相手がフルシチョフだったかブレジネフだったか忘れたが、永野重雄さんの話である。言わずと知れた新日鉄生みの親。長いこと日本商工会議所の会頭として日本財界の牽引車であった。1984年5月4日逝去。

生前の永野さんが出かけて行ってソビエト(当時)首脳と会談した際、つい日本人相手の心算で「そんなことお安い御用。朝飯前です」といったら相手はキョトン。日本側通訳(在モスクワ日本大使館)が直訳したものらしい。

永野さんは広島のお寺に育ったスポーツマン。軽妙、洒脱な人。ついまた「お茶の子さいさい、臍で茶を沸かす」とやった。

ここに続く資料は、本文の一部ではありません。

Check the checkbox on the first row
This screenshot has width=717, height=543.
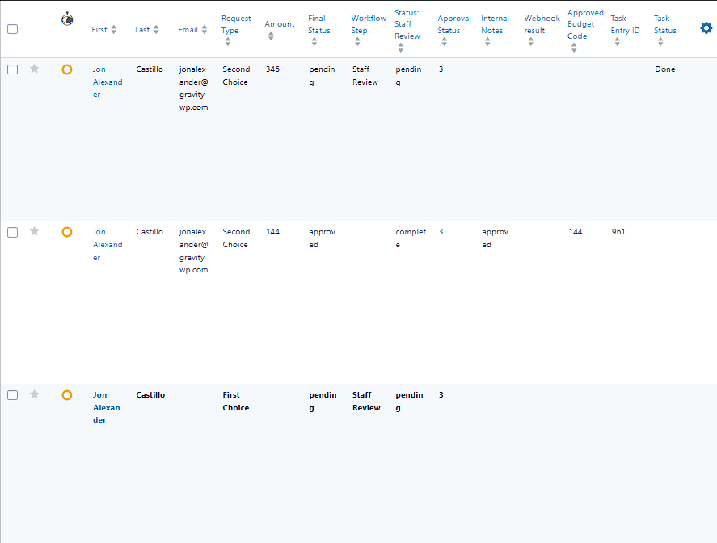(x=12, y=69)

それを又直訳したから、今度こそ相手が聞いてきた「臍でどうやって茶をわかすのか」。

「だからねぇ君、通訳というのは相手の国の言葉よりも自分の国のことを良く知ってないとには使い物にならんよ」と言っていた。

そういえば針鼠(危険に逢えば体を丸めて回避する)を山嵐(敵に対して身体を振って音を出したり刺したりする)と誤訳して日米間で火種になったことがあった。

日本外務省の通訳もそうだが、外国語に通じる人は勉強一筋。学問は一流だが、冗談は通じないうタイプが多い。まして緊張していれば朝飯前といった古い言葉や、普段耳にしない動物の名前など、訳がわからない場面があっても、やむを得ない。

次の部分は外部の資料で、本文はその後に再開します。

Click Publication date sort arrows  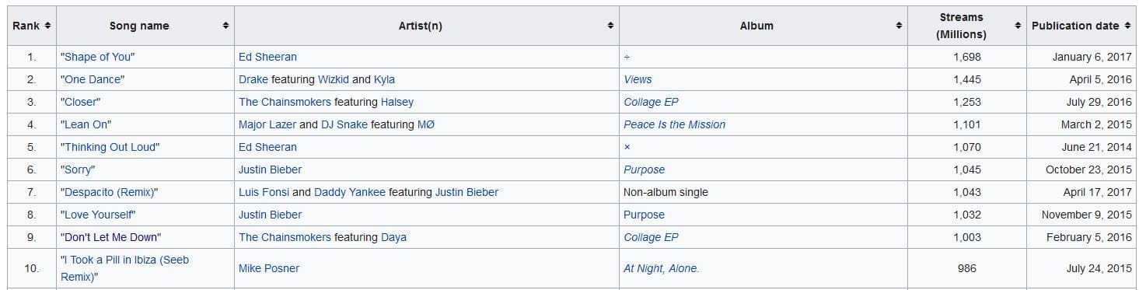tap(1127, 26)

考えてみれば日本から遠く離れた国は気候、風土が違うから、住んでいる人間の性格や哲学が違う。樹木や動物も違っている。それらを厳密に区別しながら、相手と理解を深め、且つ、仲良しになる事は大変なことなのだ。

或る時ワシントンDCへ行くのにニューヨークから列車に乗ったことがある。車窓から眺めていると葉が次第に黒さを増してゆく木が何本もあるのに気づいた。フランスにも多かった。

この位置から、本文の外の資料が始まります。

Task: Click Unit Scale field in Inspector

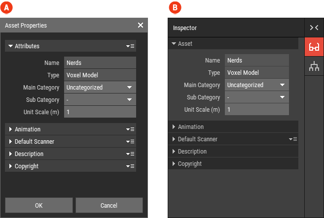Action: coord(256,110)
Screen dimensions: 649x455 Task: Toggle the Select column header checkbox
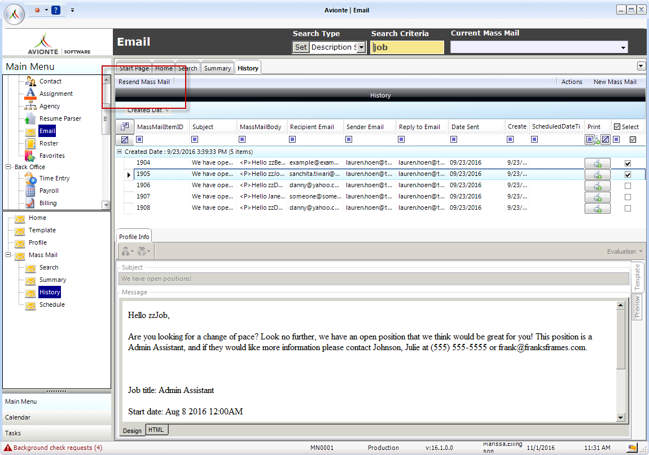(617, 127)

途中、フィラデルフィヤで下車。待っていたアメリカ人の友人と久しぶりに会った。ねえ、あの木はなんという木かね」と聞いたら「あれはジャパニーズ・メイプルと俺たちは呼んでいるよ」。なんとモミジはアメリカでは葉っぱが黒くなるのか。

李(スモモ)も梅も杏(アンズ)も英語ではプラムで統一。李を塩漬けしても日本では梅干とは言わない。家人は杏は大好きだが梅は生では食べない。

日本では「雨降って地(ヂ)固まるというが、中国にはその種の言葉は無い。中国では雨降って固まる地はない。降れば流れて黄河になるか。黄河の水はもとから土色だったのだろうか。

そうやって中国のことを書いた本を読んでいたら驚いた。商売で相手を騙して逃げることも「方便」だと書いてある。中国は広いから逃げたら捕まらないからだそうだ。